Creating and Solving Simple N-Arm Bandits with RL Agents

Code

Bandit

Author

Jay Lowe

Published

October 8, 2022

evaluation methods explained

Article Summary

Learn how to create a simple N-armed bandit and train an RL agent to its optimal policy and value function.

Creating an n-armed bandit

Defining a bandit

A bandit represents an environment, a set of rewards, and a set of actions.

For example, a one armed bandit has one possible action (one “arm” or lever) in its environment and pulling that arm generates one set of rewards–typically as a randomly generated number between two set intervals such as 0 and 1.

Why bandits?

RL agents use evaluation methods to dictate what actions it takes, instead of instruction from a combination of loss/reward/etc. functions.

Guiding an RL agent through evaluative feedback will help it understand which actions provide the most reward but doesn’t specify which action provides the best or worst outcomes.

Bandits allow us to create simple test beds for training RL agents in.
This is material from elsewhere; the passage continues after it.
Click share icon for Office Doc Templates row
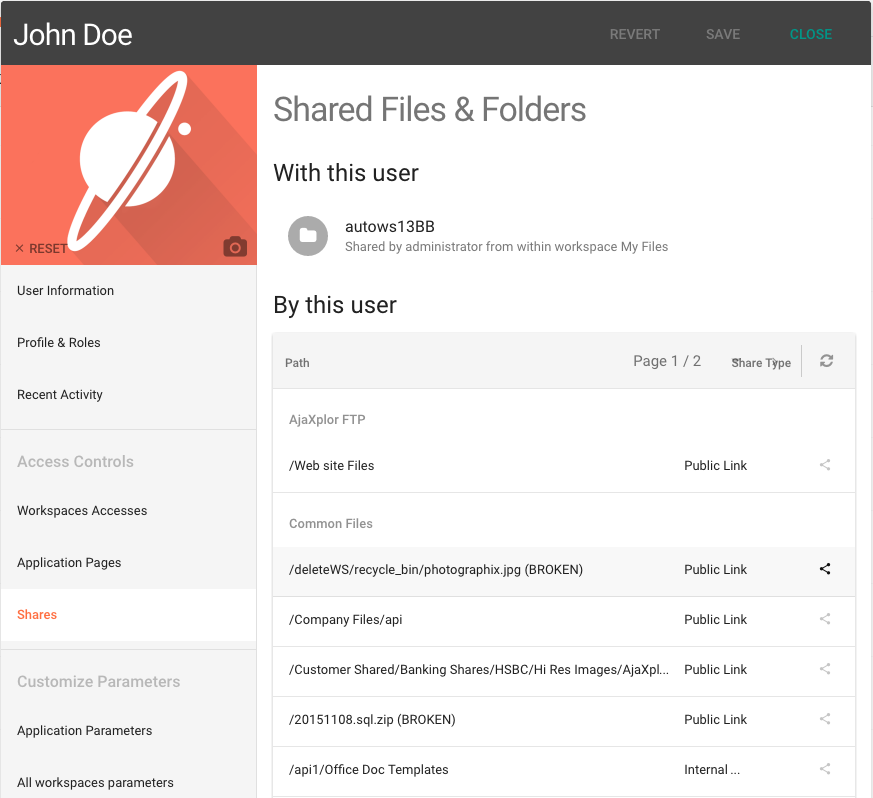The width and height of the screenshot is (873, 798). click(825, 769)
An RL agent must learn to maximize total reward when interacting with the bandit given a number of action selections.

If your bandit has three arms and the RL agent can choose to pull one of those three levers 1000 times–which combination of lever pulls will lead to the highest possible reward? An effective RL agent should learn the optimal sequence of when and which levers to pull.

Providing bandit actions a value

In life and in RL, if we had a perfect understanding of the short and long term value tied to an action we would be able to exploit that to our advantage.

Let’s create some perfect ground truth values for a three armed bandit.

import numpy as np
import matplotlib.pyplot as plt

# assign a random starting seed value
np.random.seed(5)

# basis for generating the reward ground truths
mean = 0          # also known as mu
standard_deviation = 1      # also known as sigma
arms = 3

# bandit values
action_range = np.arange(0, arms)
reward_truths = np.random.normal(mean, standard_deviation, (arms))
total_actions_allowed = 1000

# plot initial ground truth values
plt.plot(action_range, reward_truths, 'o', color='black')

# plot details
plt.xlabel('Arm Number')
plt.ylabel('Arm Value')
plt.xticks(range(0,arms))
plt.title('Initial Bandit Arm Ground Truth Values')
plt.show()

Unfortunately, we don’t have perfect knowledge so we as agents must do our best to estimate the reward value of an action before we take it.

We can’t provide a static ground truth value for a bandit arm or else a greedy RL agent will always be able to quickly solve the problem in a way that doesn’t replicate real world situations.

A better action-value method

A good bandit arm should be assigned a set reward value to act as the ground truth, a range of possible reward values to pull from anchored on the ground truth, and the resulting reward should be randomly sampled from that range when the arm gets pulled.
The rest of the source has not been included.